Andrew R. N. Ross is a Doctoral Researcher at the Online Civic Culture Centre (O3C). His research interests and PhD project are focused on disinformation on social media, perceptions of public opinion, and (social) media effects.
In 2014, Andrew was awarded a BSc in Applied Psychology from Durham University where he finished in the top 10% of his year group. His dissertation was Highly Commended in the David Kleiman BSc Dissertation Prize.
In 2017, he awarded an MA with Distinction in Politics from the University of East Anglia where his dissertation won the prize for the Best MA Dissertation Prize for School of Politics, Philosophy, Language and Communication Studies. This project was expanded and was later published in New Media and Society.
He joined Loughborough University in 2019 on a fully funded ESRC 1+3 programme. At the end of his first year, he was awarded an MSc with Distinction in Social Science Research.
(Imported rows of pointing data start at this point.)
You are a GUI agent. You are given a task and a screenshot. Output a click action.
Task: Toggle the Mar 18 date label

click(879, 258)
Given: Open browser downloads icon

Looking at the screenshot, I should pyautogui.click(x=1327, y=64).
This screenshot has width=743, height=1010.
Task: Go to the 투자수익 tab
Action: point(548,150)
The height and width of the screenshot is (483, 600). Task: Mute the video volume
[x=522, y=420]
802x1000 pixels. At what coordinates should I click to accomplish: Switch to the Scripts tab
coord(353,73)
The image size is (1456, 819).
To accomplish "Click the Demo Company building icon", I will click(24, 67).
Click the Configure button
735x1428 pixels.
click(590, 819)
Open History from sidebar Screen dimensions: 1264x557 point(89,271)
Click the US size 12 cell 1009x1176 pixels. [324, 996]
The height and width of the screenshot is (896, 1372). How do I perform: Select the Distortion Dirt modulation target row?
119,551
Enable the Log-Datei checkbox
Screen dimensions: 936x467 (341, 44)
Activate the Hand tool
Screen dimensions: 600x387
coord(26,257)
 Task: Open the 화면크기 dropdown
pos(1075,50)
He also won the prize for the highest scoring dissertation across the postgraduate MSc taught programmes in Communication and Media, and Social and Policy Studies.
Andrew’s research is focused on media effects in the hybrid media system. This includes published work on the impact of vox pop tweets on audiences’ perceptions of public opinion, as well as research on the power of embedding political leaders’ tweets in online news. Both of these articles were published in New Media and Society, with the latter being awarded a ‘SAGE choice’ badge and therefore being made open access for free.
He has since collaborated with Andrew Chadwick and Cristian Vaccari on a number of projects, including: a book chapter on public opinion cues in the forthcoming Routledge Companion to Political Journalism, and a published article investigating COVID-19 vaccine hesitancy.
His PhD project will focus on disinformation on social media, perceptions of public opinion, and (social) media effects.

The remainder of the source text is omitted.